I Didn’t Expect Marvel Zombies (2025) To Go This Hard, but Here We Are
Marvel’s What If…? may have wrapped up after three seasons, but it left behind a lively legacy with Marvel Zombies, a spinoff of the 2021 episode “What If… Zombies?!”. This time around, we get a longer and bloodier peek into an undead superhero universe.
The result is an entertaining 4-episode series that knows exactly what it is: a gory, pulpy survival story in an MCU that doesn’t need to make sense anymore. Marvel Zombies stands out by not pretending it needs to connect to the next Avengers movie. It’s not trying to save the multiverse, fix the timeline, or set up 12 new spinoffs. It’s just here to have fun and show us what happens when Earth’s Mightiest Heroes get eaten alive.

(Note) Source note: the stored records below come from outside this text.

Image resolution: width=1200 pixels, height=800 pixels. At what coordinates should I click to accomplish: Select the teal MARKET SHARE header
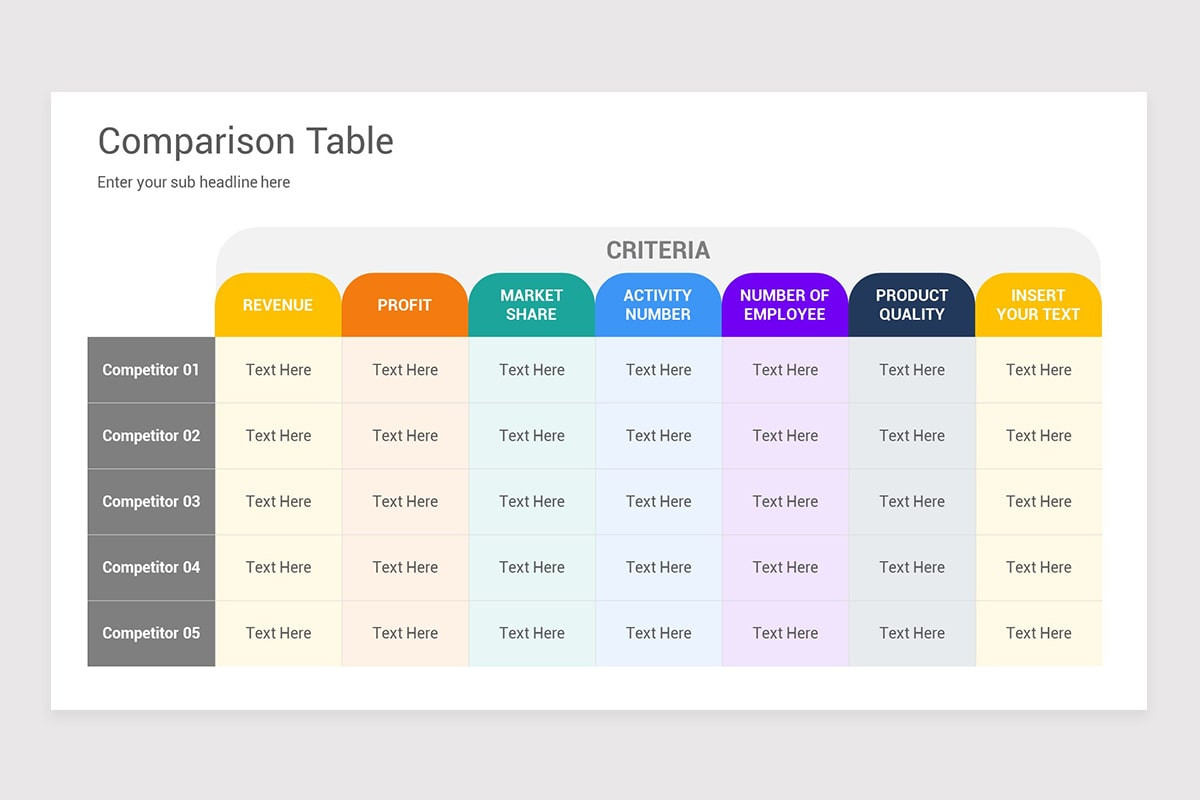pos(532,305)
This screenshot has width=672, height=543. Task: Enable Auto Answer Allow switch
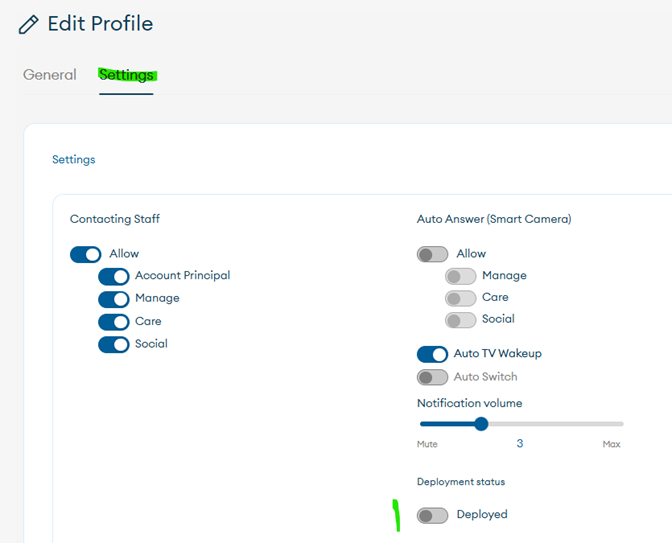(432, 254)
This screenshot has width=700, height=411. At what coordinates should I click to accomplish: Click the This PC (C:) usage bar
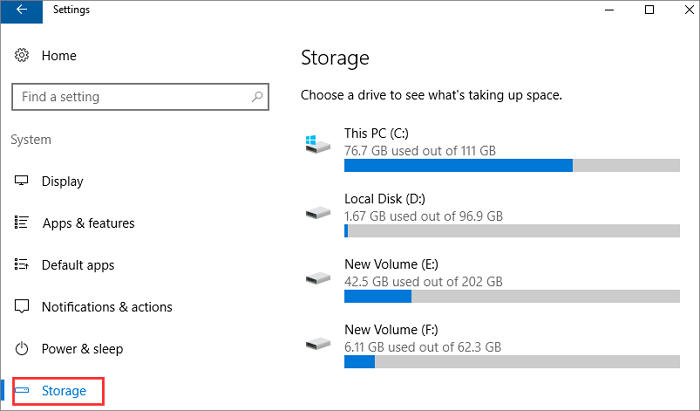[511, 165]
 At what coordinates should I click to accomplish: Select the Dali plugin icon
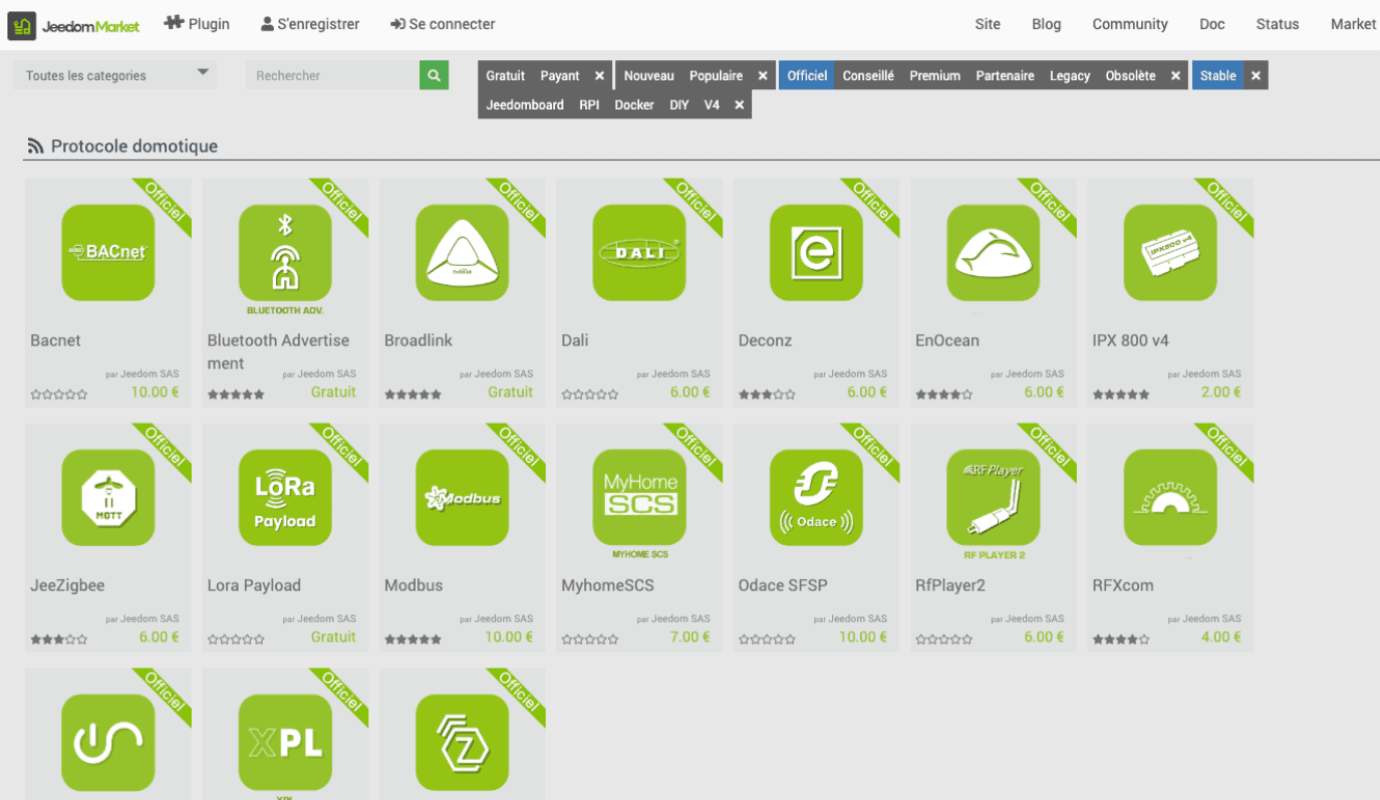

It’s also one of the few Multiverse Saga projects that actually feels different. While recent films like Fantastic Four and Thunderbolts* feel like a much-needed course correction, Marvel Zombies shows that Marvel Animation might be where the real creative risks are happening. Even if the show’s not groundbreaking, it’s at least willing to get weird and messy.
The show picks up five years after civilization collapsed under the undead plague. Survivors like Ms. Marvel (Iman Vellani), Ironheart (Dominique Thorne), Kate Bishop (Hailee Steinfeld), Yelena Belova (Florence Pugh), Blade (Todd Willions), and Shang-Chi (Simu Liu) band together in a fight for survival as Wanda Maximoff, now the Queen of the Dead, stands in their way. The setup is just a basic zombie movie formula: journey for a hope of survival, find shelter, fight zombies, lose shelter, move on. It’s predictable, but still entertaining.
There’s a certain comic-book charm in seeing these mismatched heroes thrown together. Ms. Marvel is a charismatic lead, and her optimism balances out the gore nicely. Her chemistry with Kate Bishop and Riri Williams makes the series feel like a stealth Young Avengers pitch, and I’m on board.
The standout, though, is Blade Knight — a variant of Blade who became Khonshu’s avatar when Moon Knight’s Marc Spector fell in the zombie apocalypse.
This variant of Blade is a crescent blade-wielding, soldier of the moon who moves like he’s been ripped straight from the best Castlevania sequence you’ve ever seen, and he is easily my favourite part of the show. He’s voiced by Todd Williams, not the long-awaited Mahershala Ali, but character design is obviously modeled after Ali’s likeness.
The coolest part of his contribution as a supporting character is how right this feels. The supernatural world of the MCU has been implied for years (from Moon Knight to Werewolf by Night to Agatha All Along), and Marvel Zombies finally shows what a horror-fantasy blend could look like.
If Marvel ever wanted to test the waters for a Midnight Suns project, perhaps a team-up of Blade, Moon Knight, and maybe even Elsa Bloodstone, this was the perfect proof of concept.
Visually, the animation hits a strange middle ground. The fights are brutal and creative. However, the rounded animation style sometimes dulls the impact of the gore. It’s violent, but not always visceral.
The real charm of Marvel Zombies is how free it feels. In this world, there’s no continuity, no need to preserve the franchise for the next decade. Heroes die. Villains die. Then they get up and eat each other. It’s pure chaos, and it’s great.
That freedom lets the writers play with matchups and settings that would not happen in the live-action MCU without a billion-dollar budget — like watching a zombified Captain Marvel take on Ikaris, or the widows of the red room teaming up with Ms. Marvel. It feels like the writers are finally allowed to play again, and that sense of experimentation, ironically, gives the show life.
And while the finale plays it a little safe with an epic showdown, it also ends on a cliffhanger that I wouldn’t mind leaving unresolved if a second season never gets the green light.
In the end, Marvel Zombies isn’t groundbreaking, but it’s fun.
It delivers exactly what it promises: gruesome action, a refreshing lack of self-seriousness, and the promising version of MCU’s Blade. It’s a reminder that Marvel can still surprise us when it stops worrying about the next big blockbuster and experiments with a sandbox universe.
Final Score: 6.5/10 — It might not bring the MCU’s viewing numbers back from the dead, but it’s a bloody good time.